Data section Start Marker

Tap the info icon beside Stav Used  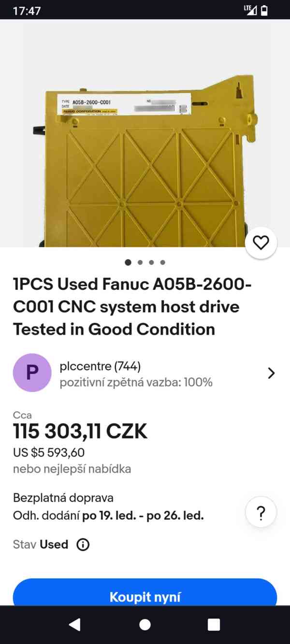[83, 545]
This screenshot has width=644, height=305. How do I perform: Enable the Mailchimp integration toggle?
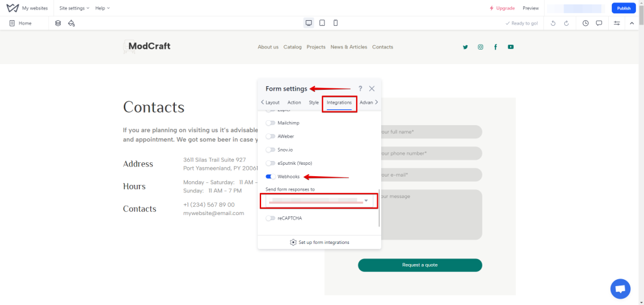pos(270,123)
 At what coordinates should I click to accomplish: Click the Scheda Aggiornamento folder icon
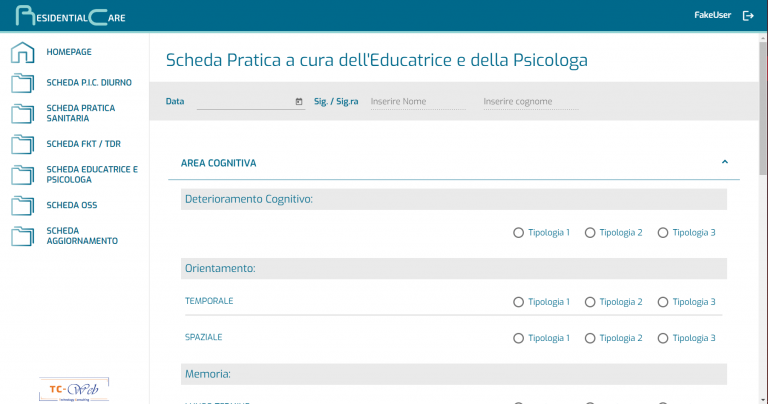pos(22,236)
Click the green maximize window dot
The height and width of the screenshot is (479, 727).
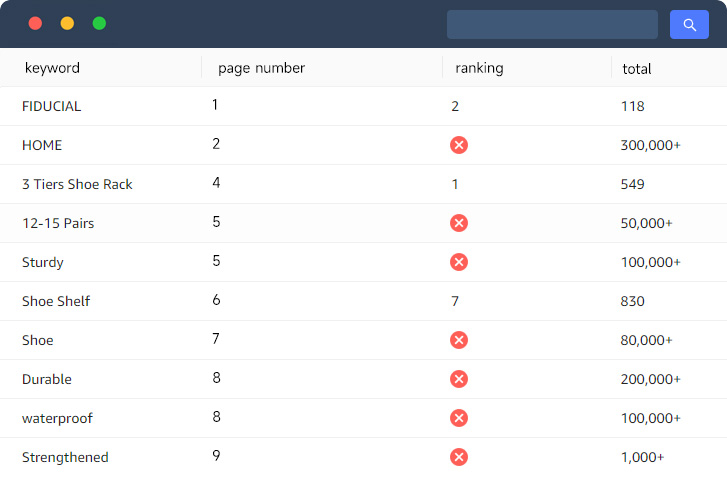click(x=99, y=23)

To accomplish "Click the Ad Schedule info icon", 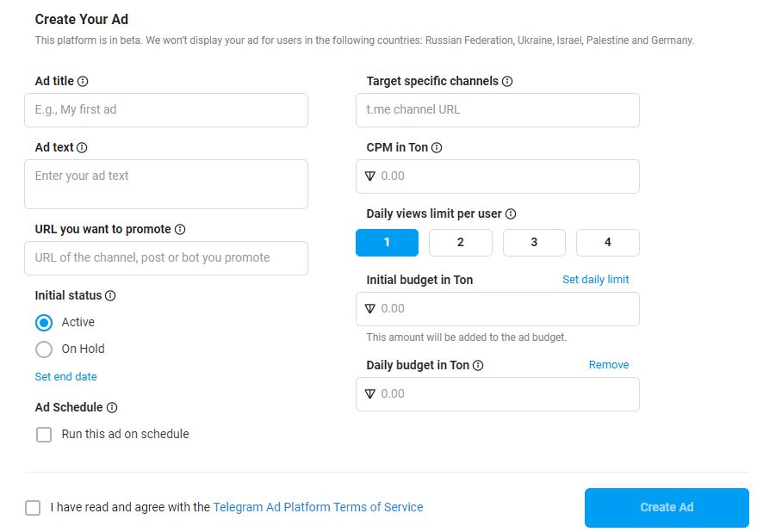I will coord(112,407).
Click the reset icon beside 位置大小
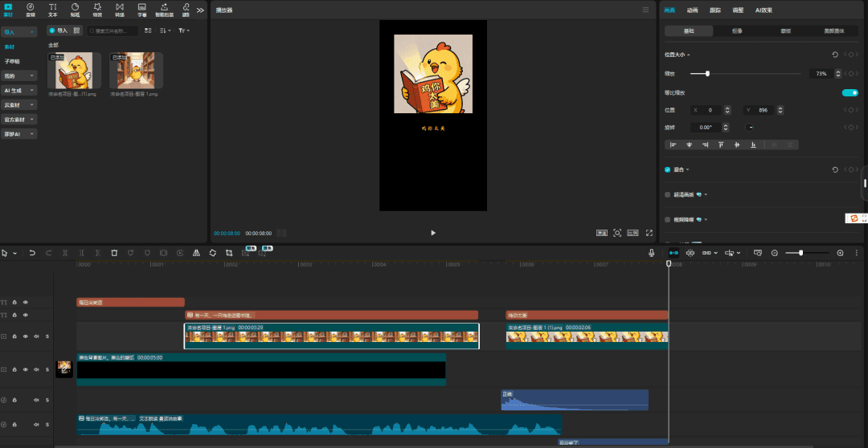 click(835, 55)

Data section End Marker
Data section Start Marker

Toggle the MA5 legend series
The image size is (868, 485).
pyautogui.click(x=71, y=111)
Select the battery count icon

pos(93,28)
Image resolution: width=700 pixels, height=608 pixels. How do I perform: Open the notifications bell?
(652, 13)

Data section End Marker
Data section Start Marker

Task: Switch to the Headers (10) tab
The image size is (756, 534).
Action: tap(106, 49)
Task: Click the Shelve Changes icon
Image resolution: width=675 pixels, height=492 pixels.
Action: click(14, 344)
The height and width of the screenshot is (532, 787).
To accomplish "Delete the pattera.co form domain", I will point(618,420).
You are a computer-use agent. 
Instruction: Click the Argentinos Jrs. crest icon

Data section End Marker

### What you should do:
The listing above holds a line with "Task: Click the Shelve Changes icon" and a line with "Instruction: Click the". Print the stretch from the first through the second, exactly and alone.

### Response box:
Task: Click the Shelve Changes icon
Image resolution: width=675 pixels, height=492 pixels.
Action: click(14, 344)
The height and width of the screenshot is (532, 787).
To accomplish "Delete the pattera.co form domain", I will point(618,420).
You are a computer-use agent. 
Instruction: Click the Argentinos Jrs. crest icon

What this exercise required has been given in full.